Have you ever held or rode a carbon fiber bicycle? Were you surprised by how light it was? Were you in awe at its speed, control, strength and comfort? Indeed, carbon fiber bikes have proven its mettle in a lot of tough racing conditions like the Tour de France and the 24 Hour Mountain Bike World Championships.

However, unlike steel or other metals, carbon fiber bicycle parts do not bend or deform when damaged--- they could suddenly break or fail and might cause serious injury or even death to its rider. Carbon is actually a synthetic composite material made up of fibers that have been soaked in epoxy resin which were then compressed, heated and cured. It is essentially a super strong fabric that should be maintained and cared for quite differently as compared to steel, aluminum and titanium. As long as you treat your carbon gear properly, there is really no reason for concern and you can enjoy riding it for a long time. Here are some tips on maintaining and caring for your carbon fiber bicycle parts.

Thoroughly read and understand your owner's manual. All vital information, like torque settings, special tools or techniques, warranties, contact information, about your specific gear is there. This also ensures that the parts you are putting together are compatible with each other.
Make sure that there are no rough spots, dirt or metal shards that could cut or harm the carbon when the carbon fiber bicycle parts are being assembled and tightened.

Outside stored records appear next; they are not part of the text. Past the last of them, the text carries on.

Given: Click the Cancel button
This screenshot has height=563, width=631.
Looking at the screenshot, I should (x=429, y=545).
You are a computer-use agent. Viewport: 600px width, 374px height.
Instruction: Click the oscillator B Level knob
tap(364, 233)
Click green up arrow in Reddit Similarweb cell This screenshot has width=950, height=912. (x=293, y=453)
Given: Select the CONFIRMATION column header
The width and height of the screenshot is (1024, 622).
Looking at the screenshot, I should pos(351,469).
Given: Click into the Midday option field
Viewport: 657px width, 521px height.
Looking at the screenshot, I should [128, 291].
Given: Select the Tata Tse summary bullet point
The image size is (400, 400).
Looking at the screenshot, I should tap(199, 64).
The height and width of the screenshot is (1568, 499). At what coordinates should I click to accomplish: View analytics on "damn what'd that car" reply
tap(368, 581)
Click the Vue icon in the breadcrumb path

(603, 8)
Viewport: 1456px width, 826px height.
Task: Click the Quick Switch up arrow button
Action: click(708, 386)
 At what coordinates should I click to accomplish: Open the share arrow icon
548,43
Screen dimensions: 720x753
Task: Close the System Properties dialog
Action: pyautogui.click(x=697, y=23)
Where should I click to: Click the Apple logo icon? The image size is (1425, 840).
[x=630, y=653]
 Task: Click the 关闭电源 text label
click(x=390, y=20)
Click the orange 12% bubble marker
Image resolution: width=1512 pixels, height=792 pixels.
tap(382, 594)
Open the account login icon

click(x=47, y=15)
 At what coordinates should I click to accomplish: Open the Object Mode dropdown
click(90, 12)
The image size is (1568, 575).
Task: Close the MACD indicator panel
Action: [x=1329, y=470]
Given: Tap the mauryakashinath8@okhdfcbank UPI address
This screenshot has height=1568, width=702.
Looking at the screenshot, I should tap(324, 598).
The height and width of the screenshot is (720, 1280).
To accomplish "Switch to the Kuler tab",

Over torquing causes a lot of cracks in carbon fiber bicycle parts. To avoid this problem, always use a torque wrench and the company's torque chart when working on your bike.

Park it safely. You could either lay it down in a safe place or leaning against a wall, making sure that it doesn't fall on its side or slam into anything.
If you ever crash your bike, have them checked out immediately. Most shops are trained to inspect carbon fiber bicycle parts for damage which may not be visible to most people. Do not ride your bike until you are sure of its safety. Even if you have never crashed it, always inspect for any deep scratches, gouges, cracks or loose fibers. When cleaning your carbon bike, pay attention to any snags that your rag makes since it could be a sign of damage. Creaking, cracking or popping sounds could also be a sign that there is a problem. You should also stop and check your bike carefully if there is a change in your bike's ride quality or handling or if it isn't shifting or braking properly.

If you live near the ocean, clean and rinse the salt from the carbon fiber bicycle parts thoroughly to prevent corrosion of the metal parts. You could use warm soapy water but never directly aim the water at bearings since it could wash the grease out. After drying add some bike polish or spray wax for extra protection.

If you experience chain suck with your mountain bike, stop pedaling immediately and try not to use the gears that are causing it. It could saw into the frames and damage it. Clean, adjust or replace the faulty carbon fiber bicycle parts or bring your bike to a mechanic. If you did pedal and mar your frame, they should also take a look and make sure it's okay.